Artur Chukhrai for SerpApi

Posted on Dec 28, 2022 • Edited on Feb 6, 2023 • Originally published at serpapi.com

Scrape Google Product Specs Results with Python

#discuss #security

What will be scraped
Full Code
Preparation
Code Explanation
Using Google Specs Results API from SerpApi
Links

What will be scraped

📌Note: In the DIY solution, I only scrape all specs.
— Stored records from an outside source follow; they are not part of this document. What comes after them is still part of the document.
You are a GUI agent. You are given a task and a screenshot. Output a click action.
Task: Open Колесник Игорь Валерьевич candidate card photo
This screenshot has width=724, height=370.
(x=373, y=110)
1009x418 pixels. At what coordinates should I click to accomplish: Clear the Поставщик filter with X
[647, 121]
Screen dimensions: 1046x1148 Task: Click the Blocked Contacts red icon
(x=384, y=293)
If you also want to extract the product title, extensions, description, and others from this page, you can check out the Scrape Google Product Page with Python blog where I described how to extract this data.

Full Code

If you don't need explanation, have a look at full code example in the online IDE.

import requests, json
from parsel import Selector


def get_specs_results(url, headers):
    html = requests.get(url, headers=headers)
    selector = Selector(html.text)

    data = {}

    for result in selector.css('tr'):
        if result.css('.c18cu'):
            category = result.css('.c18cu::text').get() 
            data[category] = {}
        else:
            key = result.css('.ipBhab::text').get()
            value = result.css('.AnDf0c::text').get()
            data[category][key] = value

    return data


def main():
    # https://docs.python-requests.org/en/master/user/quickstart/#custom-headers
    headers = {
        'User-Agent': 'Mozilla/5.0 (Windows NT 10.0; Win64; x64) AppleWebKit/537.36 (KHTML, like Gecko) Chrome/107.0.0.0 Safari/537.36'
    }

    URL = 'https://www.google.com/shopping/product/14019378181107046593/specs?hl=en&gl=us'

    specs_results = get_specs_results(URL, headers)

    print(json.dumps(specs_results, indent=2, ensure_ascii=False))
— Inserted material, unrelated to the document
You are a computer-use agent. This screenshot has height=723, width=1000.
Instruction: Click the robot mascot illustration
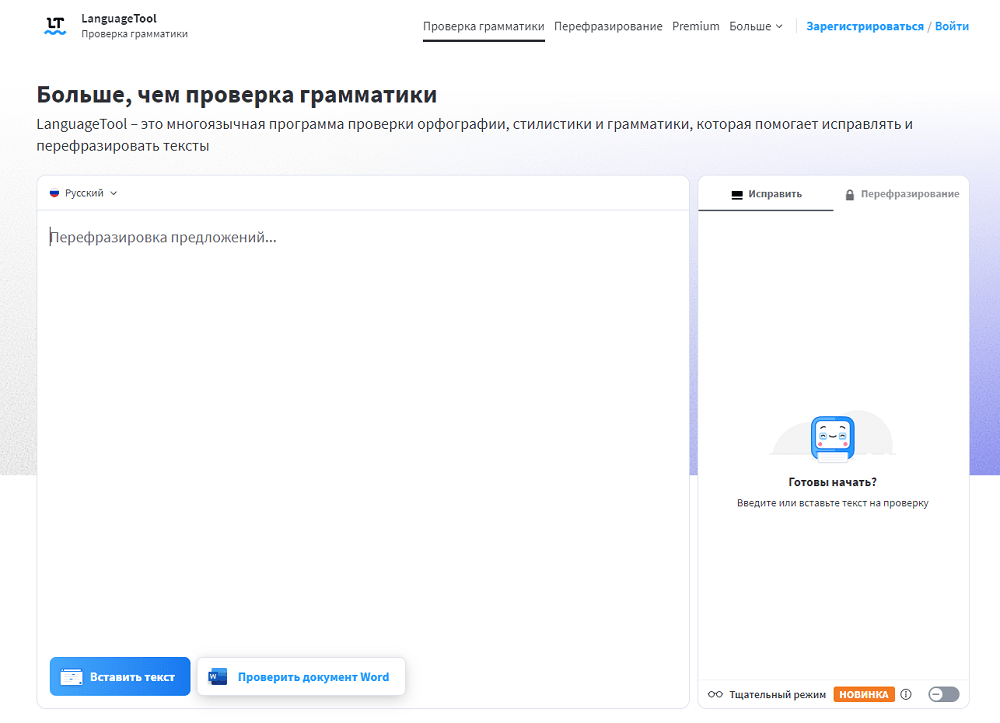tap(833, 436)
if __name__ == "__main__":
    main()

Preparation

Install libraries:

pip install requests parsel

Reduce the chance of being blocked

Make sure you're using request headers user-agent to act as a "real" user visit. Because default requests user-agent is python-requests and websites understand that it's most likely a script that sends a request. Check what's your user-agent.

There's a how to reduce the chance of being blocked while web scraping blog post that can get you familiar with basic and more advanced approaches.

Code Explanation

Import libraries:

import requests, json
from parsel import Selector

Library	Purpose
`requests`	to make a request to the website.
`json`	to convert extracted data to a JSON object.
`Selector`	XML/HTML parser that have full XPath and CSS selectors support.
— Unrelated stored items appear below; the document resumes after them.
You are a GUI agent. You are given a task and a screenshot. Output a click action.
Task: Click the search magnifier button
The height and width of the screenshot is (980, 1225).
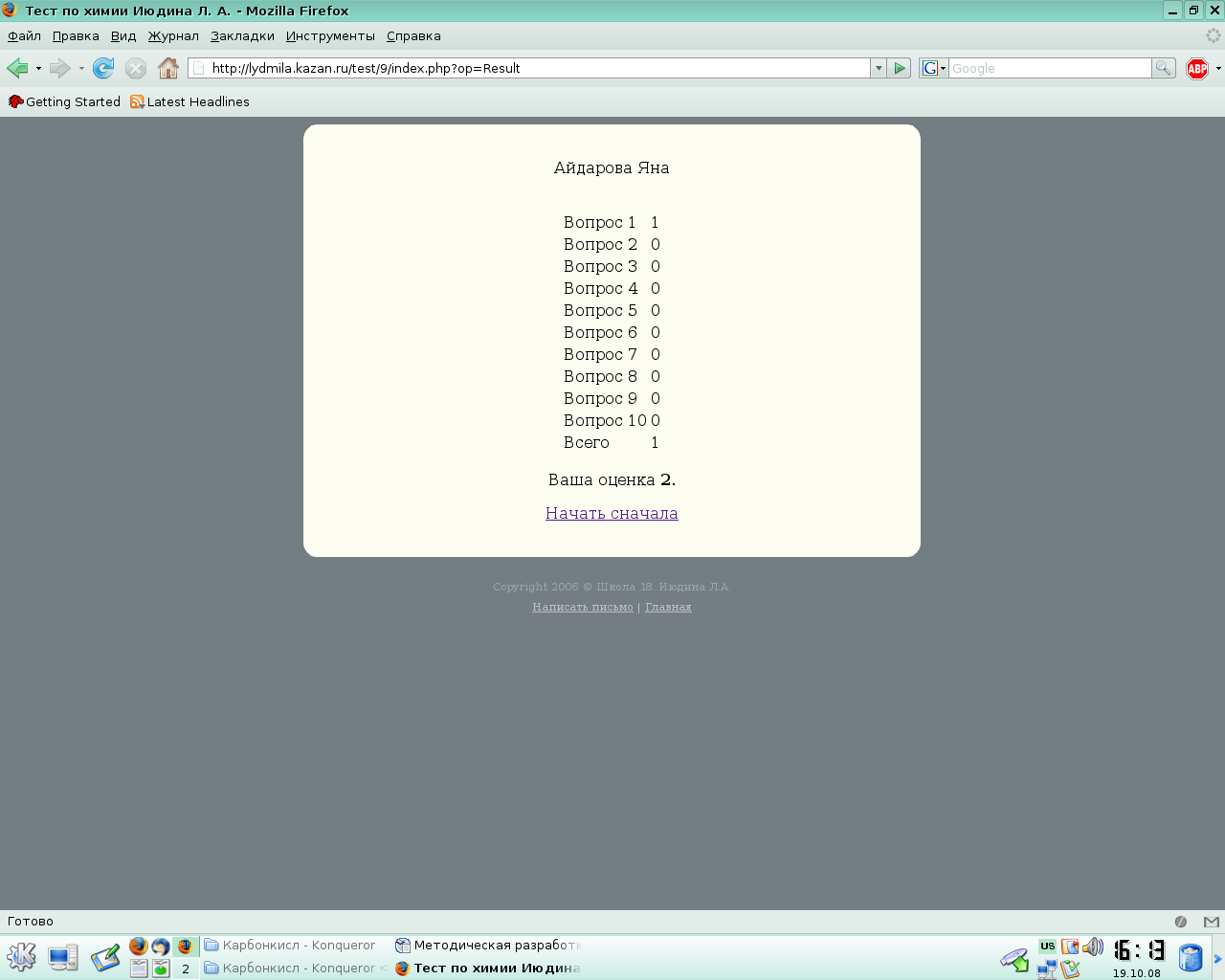1163,68
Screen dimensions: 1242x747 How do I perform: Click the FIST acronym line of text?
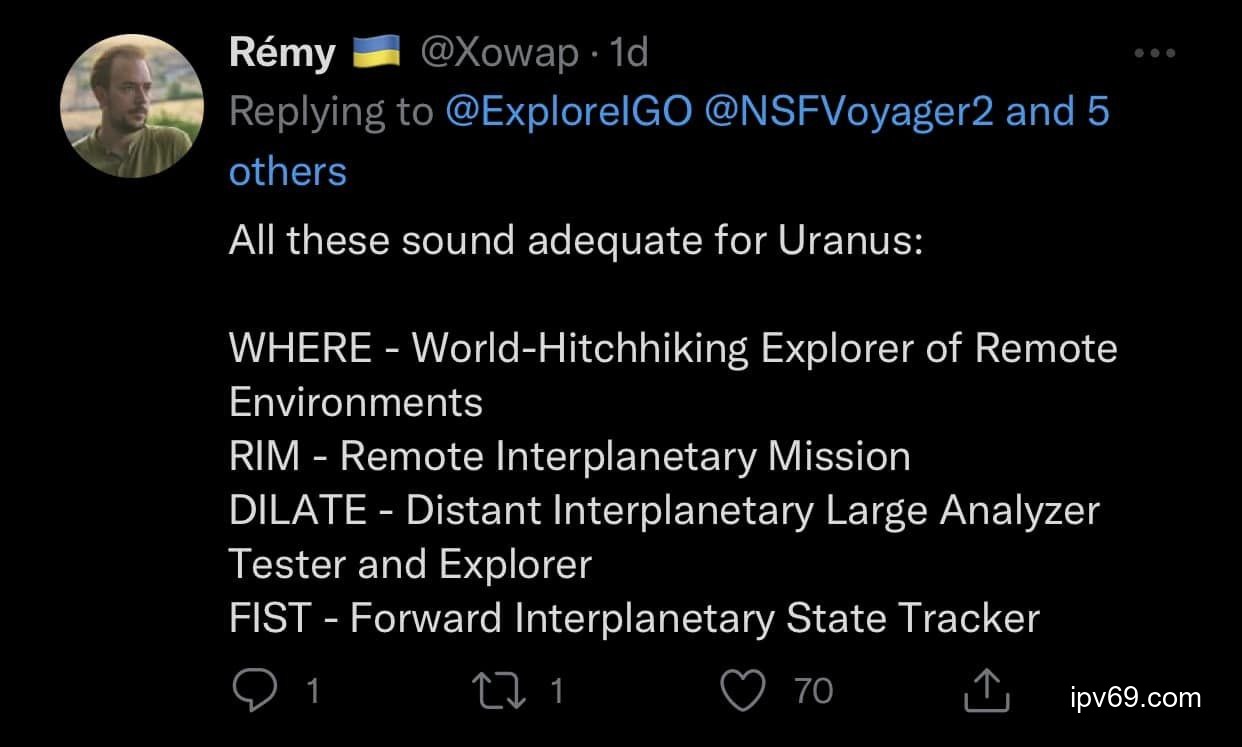[634, 618]
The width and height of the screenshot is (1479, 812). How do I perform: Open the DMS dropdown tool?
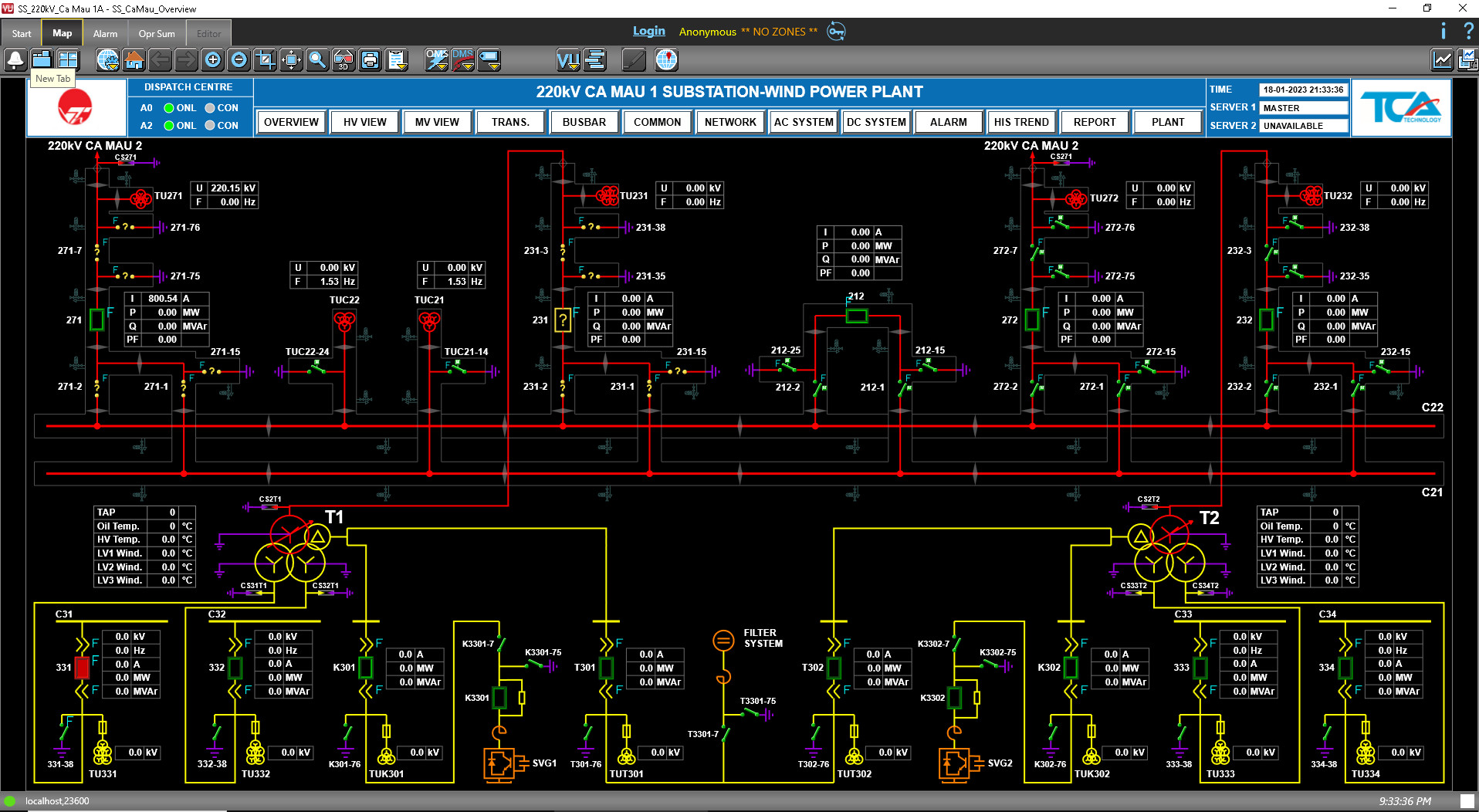[463, 59]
At the beginning of the main() function, the headers and URL are defined. This data is then passed to the get_specs_results(URL, headers) function to form a request and extract information.

The specs_results dictionary contains the received data that this function returns. At the end of the function, the data is output in JSON format:

def main():
    # https://docs.python-requests.org/en/master/user/quickstart/#custom-headers
    headers = {
        'User-Agent': 'Mozilla/5.0 (Windows NT 10.0; Win64; x64) AppleWebKit/537.36 (KHTML, like Gecko) Chrome/107.0.0.0 Safari/537.36'
    }

    URL = 'https://www.google.com/shopping/product/14019378181107046593/specs?hl=en&gl=us'

    specs_results = get_specs_results(URL, headers)

    print(json.dumps(specs_results, indent=2, ensure_ascii=False))

This code uses the generally accepted rule of using the __name__ == "__main__" construct:

if __name__ == "__main__":
    main()

This check will only be performed if the user has run this file. If the user imports this file into another, then the check will not work. You can watch the video Python Tutorial: if name == 'main' for more details.

Let's take a look at the get_specs_results(url, headers) function mentioned earlier. This function takes url and headers parameters to create a request. Now we need to parse the HTML from the Parsel package, into which we pass the HTML structure that was received after the request:

def get_specs_results(url, headers):
    html = requests.get(url, headers=headers)
    selector = Selector(html.text)

The data dictionary in which the data will be stored is defined:

data = {}

Each product has different categories and parameters. To retrieve data, you first need to find all the table rows and iterate over them:

for result in selector.css('tr'):
    # data extraction will be here

There is a check inside the loop: if the current table row is a category, then we create a key in the dictionary and write an empty dictionary there, else we add the extracted data to this category:

if result.css('.c18cu'):
    category = result.css('.c18cu::text').get() 
    data[category] = {}
else:
    key = result.css('.ipBhab::text').get()
    value = result.css('.AnDf0c::text').get()
    data[category][key] = value

Code	Explanation
`css()`	to access elements by the passed selector.
`::text` or `::attr(<attribute>)`	to extract textual or attribute data from the node.
`get()`	to actually extract the textual data.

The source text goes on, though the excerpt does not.